He cited a McKinsey & Company study published this week, which reported that about 41 percent of the uninsured population was not aware that there was a penalty for forgoing coverage.
Slavitt said that's one reason the tax special enrollment period was opened. He said this is the only year it will be offered.
Kevin Counihan, CEO of the ACA marketplace, said consumers who have not enrolled in the 2015 marketplace for coverage will qualify for the special enrollment period if they owe a fee for 2014, did not know about the initial open enrollment period from Nov. 15 to Feb. 15, and were unaware of the individual mandate to get covered. Consumers will have to fulfill all three criteria to qualify.
Those who sign up in this special enrollment period will still have to pay the fee for 2014, Counihan added.
It's not the first special enrollment period this year. Glitches on the HealthCare.gov site during the last week of open enrollment spurred the creation of a week-long special enrollment period for consumers who experienced technical issues while trying to sign up.
In 2014, a similar period ran from the end of open enrollment on March 31 to April 19.
Milton Vazquez, a spokesman for nonprofit healthcare enrollment organization Get Covered America, said misinformation about penalties was common among consumers whom the organization helped enroll this year.
"Some folks assumed it [the fee] would only be $95," Vazquez said. "They weren't aware that it ramped up substantially this year."
The fee for going without coverage will continue to increase.
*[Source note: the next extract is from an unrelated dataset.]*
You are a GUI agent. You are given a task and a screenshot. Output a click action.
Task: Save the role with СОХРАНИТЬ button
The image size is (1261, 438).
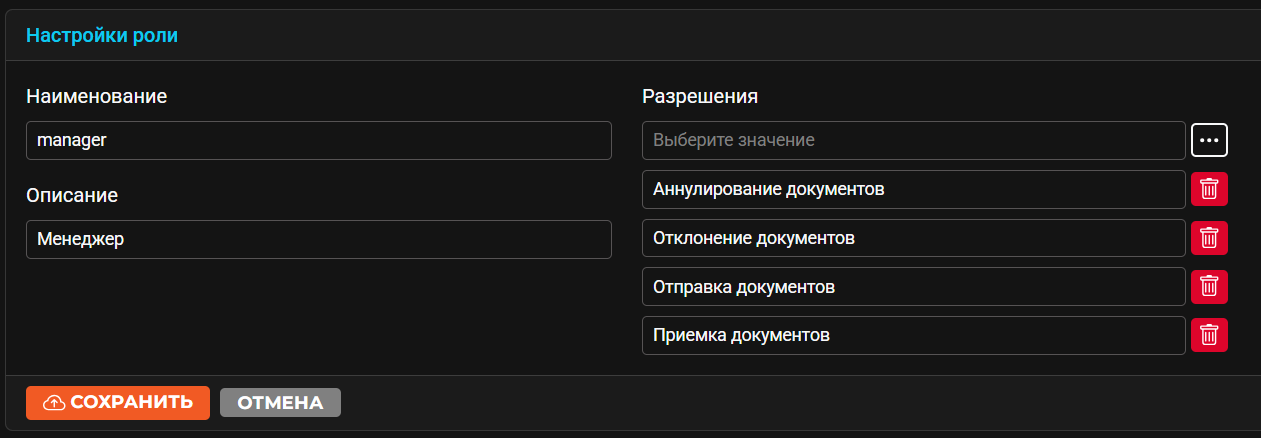coord(118,402)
In 2016, those who are uninsured and do not qualify for an exemption will have to pay $695 or 2.5 percent of their household income, whichever is greater.
Vazquez said reaching people when they file their income taxes will likely decrease the level of healthcare misinformation for next year's enrollment.
"I can't imagine a better way to reach out to as many people as possible," he said. "This way is probably going to have the highest impact of any single outreach method that has been tried thus far."